Data records:
# # # #

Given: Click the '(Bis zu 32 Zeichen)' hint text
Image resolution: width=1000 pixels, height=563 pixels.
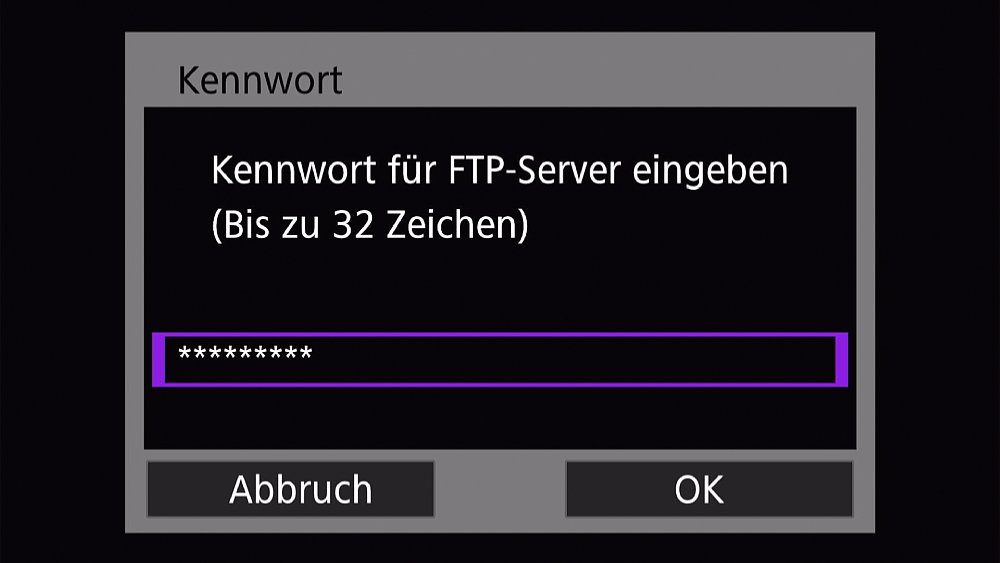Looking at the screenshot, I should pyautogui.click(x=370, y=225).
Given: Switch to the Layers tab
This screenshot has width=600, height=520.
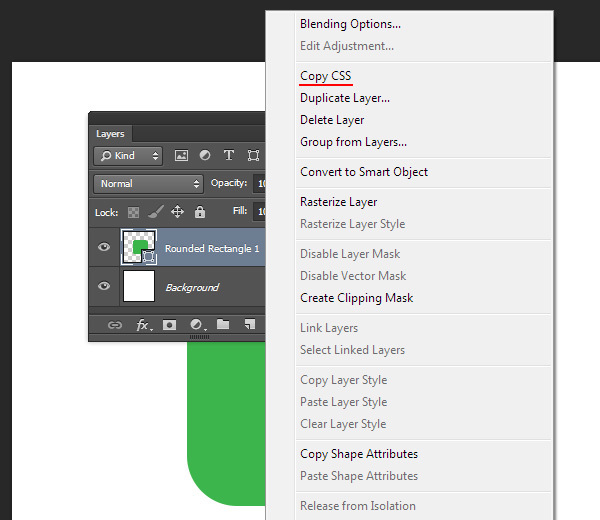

# # # #

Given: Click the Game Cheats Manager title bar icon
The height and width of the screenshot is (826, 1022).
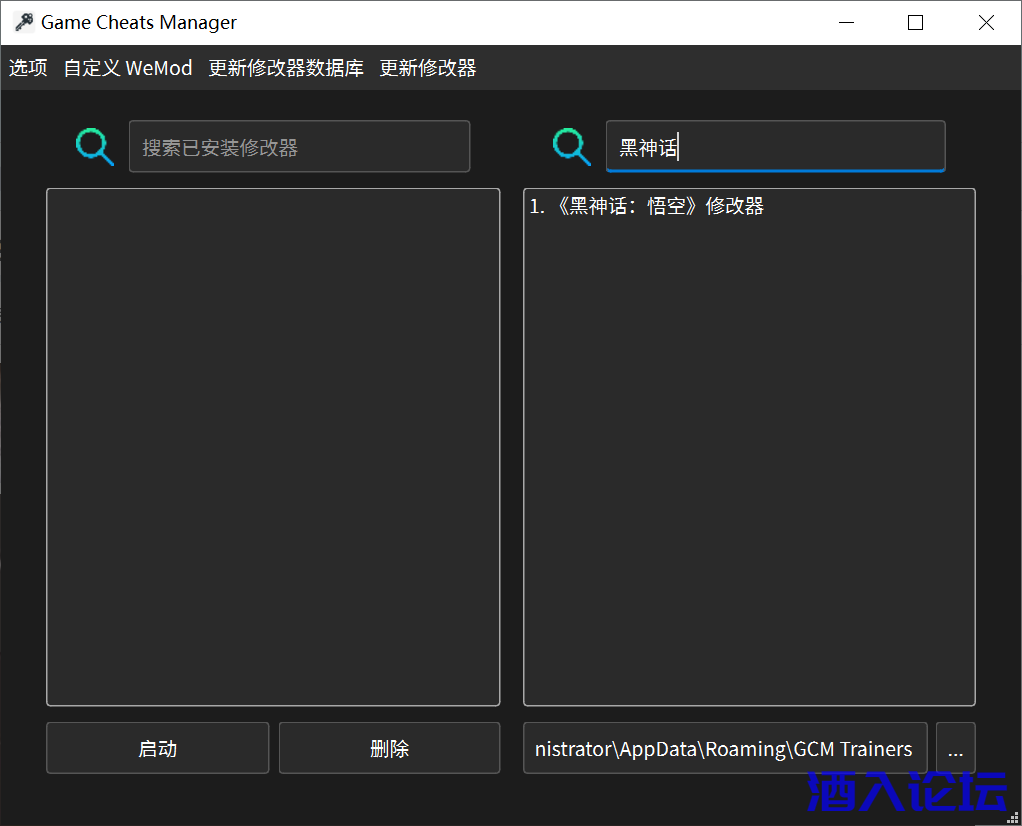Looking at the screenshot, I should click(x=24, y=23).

# # # #

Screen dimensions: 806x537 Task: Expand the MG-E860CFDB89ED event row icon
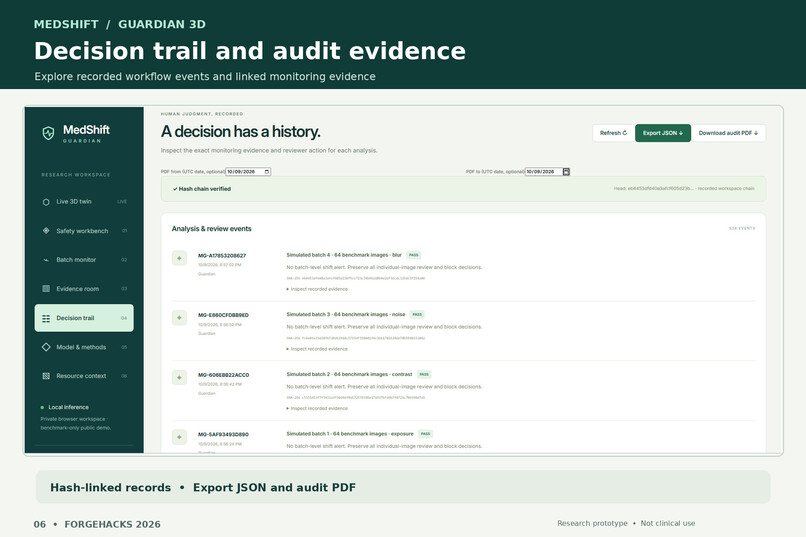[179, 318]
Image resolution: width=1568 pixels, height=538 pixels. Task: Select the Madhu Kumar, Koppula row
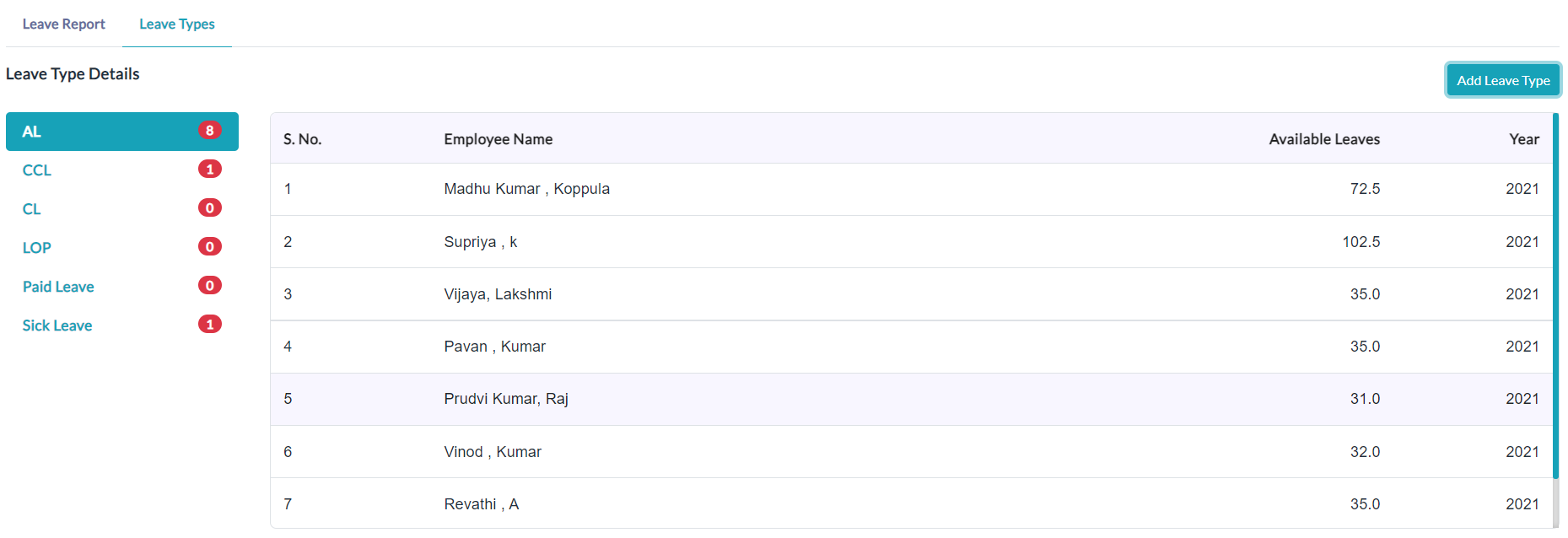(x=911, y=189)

# # # #

What is needed: The word "Given" appears in how many lines of the data? Answer with only the number.

Solution below: 3